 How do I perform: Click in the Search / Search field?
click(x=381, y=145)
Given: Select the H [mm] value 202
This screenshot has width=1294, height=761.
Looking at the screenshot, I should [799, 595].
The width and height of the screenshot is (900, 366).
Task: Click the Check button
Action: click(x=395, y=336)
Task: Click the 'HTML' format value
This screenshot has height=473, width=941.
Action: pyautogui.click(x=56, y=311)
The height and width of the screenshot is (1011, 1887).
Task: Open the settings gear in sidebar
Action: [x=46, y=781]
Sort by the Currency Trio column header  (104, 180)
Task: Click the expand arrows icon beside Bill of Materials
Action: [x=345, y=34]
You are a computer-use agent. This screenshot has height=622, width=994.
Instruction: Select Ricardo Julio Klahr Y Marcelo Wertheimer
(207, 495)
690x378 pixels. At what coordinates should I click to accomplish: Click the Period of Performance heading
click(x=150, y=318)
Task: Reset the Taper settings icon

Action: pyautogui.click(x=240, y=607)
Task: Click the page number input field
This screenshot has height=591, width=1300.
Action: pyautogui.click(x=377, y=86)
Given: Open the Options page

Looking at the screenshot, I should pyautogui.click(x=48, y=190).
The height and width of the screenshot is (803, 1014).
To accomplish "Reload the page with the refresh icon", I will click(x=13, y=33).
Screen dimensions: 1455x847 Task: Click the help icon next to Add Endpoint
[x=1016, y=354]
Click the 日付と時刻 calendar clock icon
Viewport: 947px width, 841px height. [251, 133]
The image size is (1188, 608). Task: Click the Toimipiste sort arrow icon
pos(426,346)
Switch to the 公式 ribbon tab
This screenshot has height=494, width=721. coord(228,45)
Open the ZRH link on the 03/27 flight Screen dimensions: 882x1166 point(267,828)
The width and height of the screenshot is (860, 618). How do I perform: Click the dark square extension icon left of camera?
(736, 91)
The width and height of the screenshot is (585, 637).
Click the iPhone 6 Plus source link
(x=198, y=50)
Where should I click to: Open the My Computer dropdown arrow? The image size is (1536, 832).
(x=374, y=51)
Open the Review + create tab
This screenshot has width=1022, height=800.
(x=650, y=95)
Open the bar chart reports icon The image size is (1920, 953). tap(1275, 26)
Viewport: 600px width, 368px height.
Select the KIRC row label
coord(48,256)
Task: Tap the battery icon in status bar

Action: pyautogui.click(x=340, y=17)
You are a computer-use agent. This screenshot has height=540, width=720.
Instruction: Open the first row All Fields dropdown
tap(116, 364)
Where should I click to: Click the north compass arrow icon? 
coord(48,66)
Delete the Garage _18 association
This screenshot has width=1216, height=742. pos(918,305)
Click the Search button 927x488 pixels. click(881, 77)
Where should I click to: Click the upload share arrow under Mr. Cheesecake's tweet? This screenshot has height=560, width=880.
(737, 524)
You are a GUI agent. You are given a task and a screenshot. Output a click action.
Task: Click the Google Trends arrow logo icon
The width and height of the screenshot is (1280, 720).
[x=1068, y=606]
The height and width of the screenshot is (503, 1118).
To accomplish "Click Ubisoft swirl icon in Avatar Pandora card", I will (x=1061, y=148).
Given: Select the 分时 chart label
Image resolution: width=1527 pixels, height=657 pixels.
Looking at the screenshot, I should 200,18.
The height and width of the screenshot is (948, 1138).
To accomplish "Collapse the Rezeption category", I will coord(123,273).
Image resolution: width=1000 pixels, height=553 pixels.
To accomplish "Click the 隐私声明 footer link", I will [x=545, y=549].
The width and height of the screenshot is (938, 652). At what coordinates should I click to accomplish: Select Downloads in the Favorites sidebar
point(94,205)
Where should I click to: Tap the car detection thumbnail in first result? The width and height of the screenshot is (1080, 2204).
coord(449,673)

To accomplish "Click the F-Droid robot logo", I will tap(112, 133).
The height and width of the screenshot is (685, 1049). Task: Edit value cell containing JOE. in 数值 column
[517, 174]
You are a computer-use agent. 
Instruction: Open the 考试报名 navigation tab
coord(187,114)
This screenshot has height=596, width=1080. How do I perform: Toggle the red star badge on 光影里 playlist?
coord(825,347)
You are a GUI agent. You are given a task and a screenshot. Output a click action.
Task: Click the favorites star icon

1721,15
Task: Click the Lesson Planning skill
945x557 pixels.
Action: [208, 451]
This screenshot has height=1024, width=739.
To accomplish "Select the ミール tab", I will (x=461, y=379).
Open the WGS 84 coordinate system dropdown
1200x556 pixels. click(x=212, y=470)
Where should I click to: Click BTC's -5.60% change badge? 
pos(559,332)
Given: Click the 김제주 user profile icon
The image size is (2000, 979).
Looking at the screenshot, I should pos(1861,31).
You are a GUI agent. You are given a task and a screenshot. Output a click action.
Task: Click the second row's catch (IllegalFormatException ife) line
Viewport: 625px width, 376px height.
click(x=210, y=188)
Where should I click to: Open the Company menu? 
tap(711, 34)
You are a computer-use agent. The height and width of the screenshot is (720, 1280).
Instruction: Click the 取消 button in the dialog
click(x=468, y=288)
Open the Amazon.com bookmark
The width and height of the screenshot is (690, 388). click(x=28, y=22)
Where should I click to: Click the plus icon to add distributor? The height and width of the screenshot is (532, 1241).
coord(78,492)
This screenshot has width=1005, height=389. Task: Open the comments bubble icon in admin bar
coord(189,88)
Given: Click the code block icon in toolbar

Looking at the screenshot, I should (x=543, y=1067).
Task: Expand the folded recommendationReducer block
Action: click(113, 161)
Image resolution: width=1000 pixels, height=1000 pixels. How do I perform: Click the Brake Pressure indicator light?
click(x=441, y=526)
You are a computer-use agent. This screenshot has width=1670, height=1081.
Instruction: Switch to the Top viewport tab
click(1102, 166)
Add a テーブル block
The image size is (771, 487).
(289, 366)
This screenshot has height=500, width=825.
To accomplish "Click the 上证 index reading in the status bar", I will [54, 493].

****************************************

▶ Task prompt
Output every entry again, exactly as given.

▶ Your solution
 How do I perform: Click in the Search / Search field?
click(x=381, y=145)
Given: Select the H [mm] value 202
This screenshot has width=1294, height=761.
Looking at the screenshot, I should [799, 595].
The width and height of the screenshot is (900, 366).
Task: Click the Check button
Action: click(x=395, y=336)
Task: Click the 'HTML' format value
This screenshot has height=473, width=941.
Action: pyautogui.click(x=56, y=311)
The height and width of the screenshot is (1011, 1887).
Task: Open the settings gear in sidebar
Action: [x=46, y=781]
Sort by the Currency Trio column header  (104, 180)
Task: Click the expand arrows icon beside Bill of Materials
Action: [x=345, y=34]
You are a computer-use agent. This screenshot has height=622, width=994.
Instruction: Select Ricardo Julio Klahr Y Marcelo Wertheimer
(207, 495)
690x378 pixels. At what coordinates should I click to accomplish: Click the Period of Performance heading
click(x=150, y=318)
Task: Reset the Taper settings icon

Action: pyautogui.click(x=240, y=607)
Task: Click the page number input field
This screenshot has height=591, width=1300.
Action: pyautogui.click(x=377, y=86)
Given: Open the Options page

Looking at the screenshot, I should pyautogui.click(x=48, y=190).
The height and width of the screenshot is (803, 1014).
To accomplish "Reload the page with the refresh icon", I will click(x=13, y=33).
Screen dimensions: 1455x847 Task: Click the help icon next to Add Endpoint
[x=1016, y=354]
Click the 日付と時刻 calendar clock icon
Viewport: 947px width, 841px height. [251, 133]
The image size is (1188, 608). Task: Click the Toimipiste sort arrow icon
pos(426,346)
Switch to the 公式 ribbon tab
This screenshot has height=494, width=721. coord(228,45)
Open the ZRH link on the 03/27 flight Screen dimensions: 882x1166 point(267,828)
The width and height of the screenshot is (860, 618). How do I perform: Click the dark square extension icon left of camera?
(736, 91)
The width and height of the screenshot is (585, 637).
Click the iPhone 6 Plus source link
(x=198, y=50)
Where should I click to: Open the My Computer dropdown arrow? The image size is (1536, 832).
(x=374, y=51)
Open the Review + create tab
This screenshot has width=1022, height=800.
(x=650, y=95)
Open the bar chart reports icon The image size is (1920, 953). tap(1275, 26)
Viewport: 600px width, 368px height.
Select the KIRC row label
coord(48,256)
Task: Tap the battery icon in status bar

Action: pyautogui.click(x=340, y=17)
You are a computer-use agent. This screenshot has height=540, width=720.
Instruction: Open the first row All Fields dropdown
tap(116, 364)
Where should I click to: Click the north compass arrow icon? 
coord(48,66)
Delete the Garage _18 association
This screenshot has width=1216, height=742. pos(918,305)
Click the Search button 927x488 pixels. click(881, 77)
Where should I click to: Click the upload share arrow under Mr. Cheesecake's tweet? This screenshot has height=560, width=880.
(737, 524)
You are a GUI agent. You are given a task and a screenshot. Output a click action.
Task: Click the Google Trends arrow logo icon
The width and height of the screenshot is (1280, 720).
[x=1068, y=606]
The height and width of the screenshot is (503, 1118).
To accomplish "Click Ubisoft swirl icon in Avatar Pandora card", I will (x=1061, y=148).
Given: Select the 分时 chart label
Image resolution: width=1527 pixels, height=657 pixels.
Looking at the screenshot, I should 200,18.
The height and width of the screenshot is (948, 1138).
To accomplish "Collapse the Rezeption category", I will coord(123,273).
Image resolution: width=1000 pixels, height=553 pixels.
To accomplish "Click the 隐私声明 footer link", I will [x=545, y=549].
The width and height of the screenshot is (938, 652). At what coordinates should I click to accomplish: Select Downloads in the Favorites sidebar
point(94,205)
Where should I click to: Tap the car detection thumbnail in first result? The width and height of the screenshot is (1080, 2204).
coord(449,673)

To accomplish "Click the F-Droid robot logo", I will tap(112, 133).
The height and width of the screenshot is (685, 1049). Task: Edit value cell containing JOE. in 数值 column
[517, 174]
You are a computer-use agent. 
Instruction: Open the 考试报名 navigation tab
coord(187,114)
This screenshot has height=596, width=1080. How do I perform: Toggle the red star badge on 光影里 playlist?
coord(825,347)
You are a GUI agent. You are given a task and a screenshot. Output a click action.
Task: Click the favorites star icon

1721,15
Task: Click the Lesson Planning skill
945x557 pixels.
Action: [208, 451]
This screenshot has height=1024, width=739.
To accomplish "Select the ミール tab", I will (x=461, y=379).
Open the WGS 84 coordinate system dropdown
1200x556 pixels. click(x=212, y=470)
Where should I click to: Click BTC's -5.60% change badge? 
pos(559,332)
Given: Click the 김제주 user profile icon
The image size is (2000, 979).
Looking at the screenshot, I should pos(1861,31).
You are a GUI agent. You are given a task and a screenshot. Output a click action.
Task: Click the second row's catch (IllegalFormatException ife) line
Viewport: 625px width, 376px height.
click(x=210, y=188)
Where should I click to: Open the Company menu? 
tap(711, 34)
You are a computer-use agent. The height and width of the screenshot is (720, 1280).
Instruction: Click the 取消 button in the dialog
click(x=468, y=288)
Open the Amazon.com bookmark
The width and height of the screenshot is (690, 388). click(x=28, y=22)
Where should I click to: Click the plus icon to add distributor? The height and width of the screenshot is (532, 1241).
coord(78,492)
This screenshot has width=1005, height=389. Task: Open the comments bubble icon in admin bar
coord(189,88)
Given: Click the code block icon in toolbar

Looking at the screenshot, I should (x=543, y=1067).
Task: Expand the folded recommendationReducer block
Action: click(113, 161)
Image resolution: width=1000 pixels, height=1000 pixels. How do I perform: Click the Brake Pressure indicator light?
click(x=441, y=526)
You are a computer-use agent. This screenshot has width=1670, height=1081.
Instruction: Switch to the Top viewport tab
click(1102, 166)
Add a テーブル block
The image size is (771, 487).
(289, 366)
This screenshot has height=500, width=825.
To accomplish "Click the 上证 index reading in the status bar", I will [54, 493].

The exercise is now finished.